What’s Better than Luxury Products? Luxury Experiences.

No one is immune to disruption, not even the luxury business.

In decades past, the luxury sector had distanced itself from the bells and whistles of the experiential marketing practices that non-luxury brands used to garner attention. Now, they are rethinking that strategy.

In the January 2019 issue of the Harvard Business Review, Roger Martin, director of the Martin Prosperity Institute, makes a remarkable claim that digital disruption and globalization is actually making the wealthiest individuals and companies even stronger. Echoing that sentiment, the stocks of French multinational luxury goods conglomerate LVMH and international luxury group Kering have performed better than average over the past six months.

Yet the S&P Global Luxury Index fell 12% over that same time period—suggesting that business isn’t easy for everyone in the sector. Apparently, the affluent, having more money to spend, are expecting even more from their beloved brands—and not all brands are keeping up with their expectations.

So what is setting these brands apart from the others? What are they offering that the others aren’t?

These brands have elevated their efforts to provide luxury experiences over luxury products. To maintain their relevance and their competitive edge, other luxury brands need to do the same. They need to become much more than simply suppliers of lavish services and consumer goods. They need to embrace a higher calling as lifestyle visionaries and fantasy makers through their experiential offerings.

Luxury consumers are demonstrating they’re not all that interested in passive experiences. They are seeking out transformative experiences. They are more attracted to experiences that feed their hunger to learn, make meaningful connections, and see their lives and themselves differently.  This may seem like a heavy ask from this sector, but those that can deliver on It will end up taking the lead and setting themselves apart.

    • While they are not the first to close the gap along the product and experience journey, LVMH’s recent purchase of Belmond—the owner of the Orient-Express and Hotel Cipriani—provides a clear articulation of the conglomerate’s strategy: they are adding hospitality experiences to their products and retail environments. This is a prime example of how these global luxury conglomerates are working to own this sector of the market.
  • With their new app, Whispers, Rolls Royce is attempting to “define a new era of modern luxury” by offering their customers access to a unique set of rare life-style experiences and the ability to connect socially through the platform.

This is transformational for at least two reasons.

First, the curated content of the app is not focused on conventional luxury tourism. It offers once-in-a-lifetime opportunities that include such unique adventures as scientific exploration and camping in the Antarctic.

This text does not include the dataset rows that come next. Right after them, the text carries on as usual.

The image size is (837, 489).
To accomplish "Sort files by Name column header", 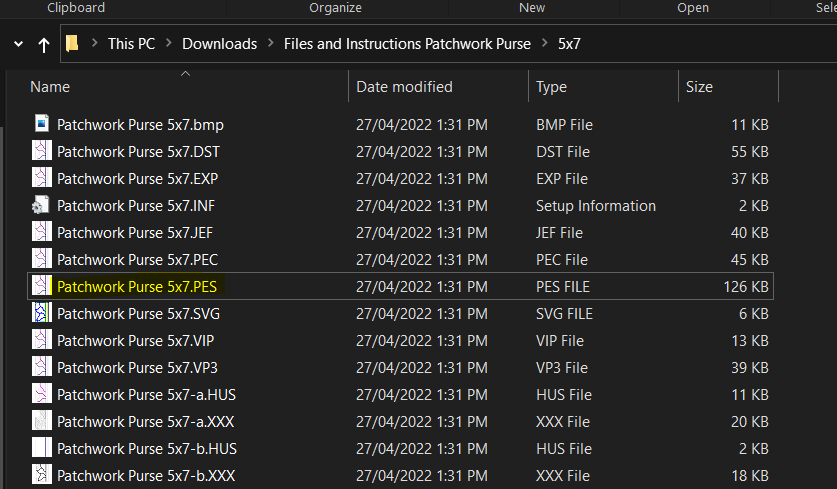I will [50, 87].
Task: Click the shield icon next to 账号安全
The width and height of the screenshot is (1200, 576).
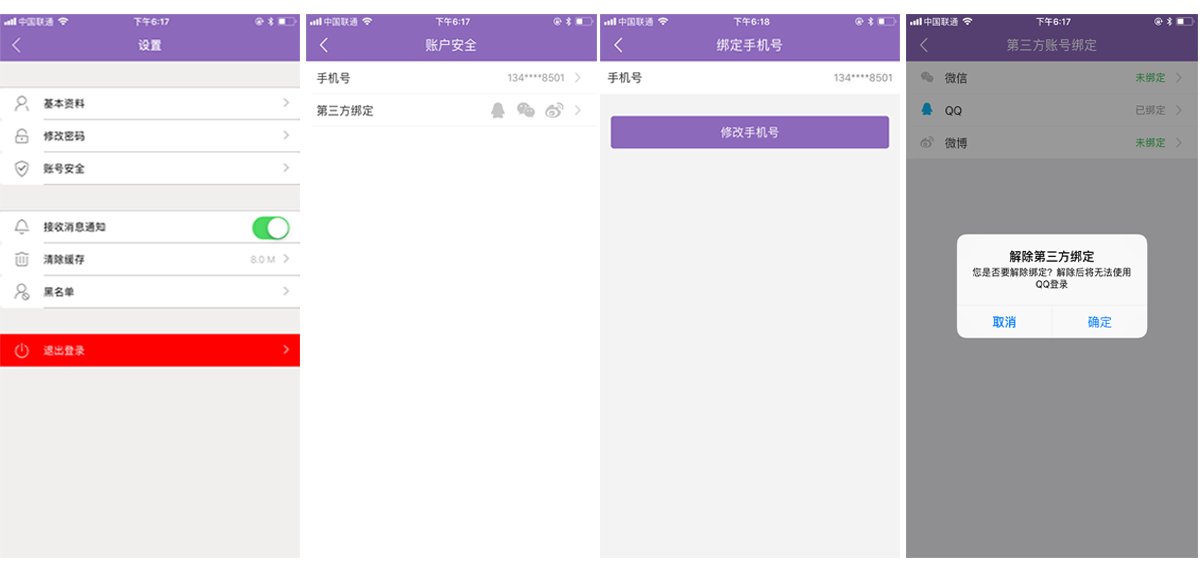Action: (22, 168)
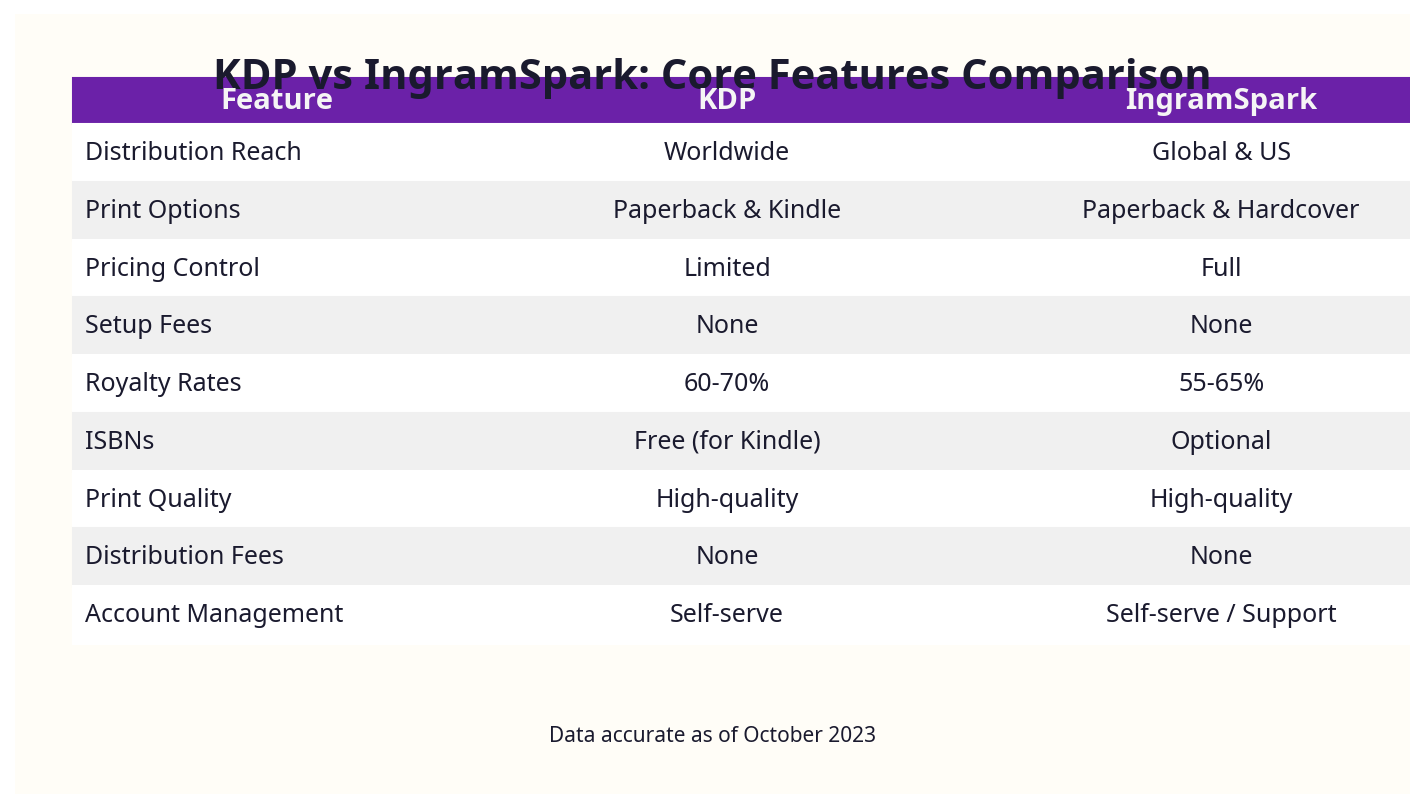1425x809 pixels.
Task: Click the Paperback & Hardcover cell
Action: [1221, 209]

Second, while traditional brand innovation is still very much in play, the select few that are able to effectively transform their customers’ lives will continue to lead the growth in the luxury sector.

The shift in focus will require brands to go beyond a superficial level of product customization or generic brand activation to a deeper dive into experiential offerings.

For example, more and more brands are looking to bioscience integrations that provide immersive experiences that are unique to each person’s biochemistry. Think blood type, genomic needs and suggested health preferences. Engaging people based on the needs they don’t even know they have but can benefit from and enjoy.

By transforming and deepening your consumers’ interactions with their environment, you’re creating an even more compelling daily experience through your existing products.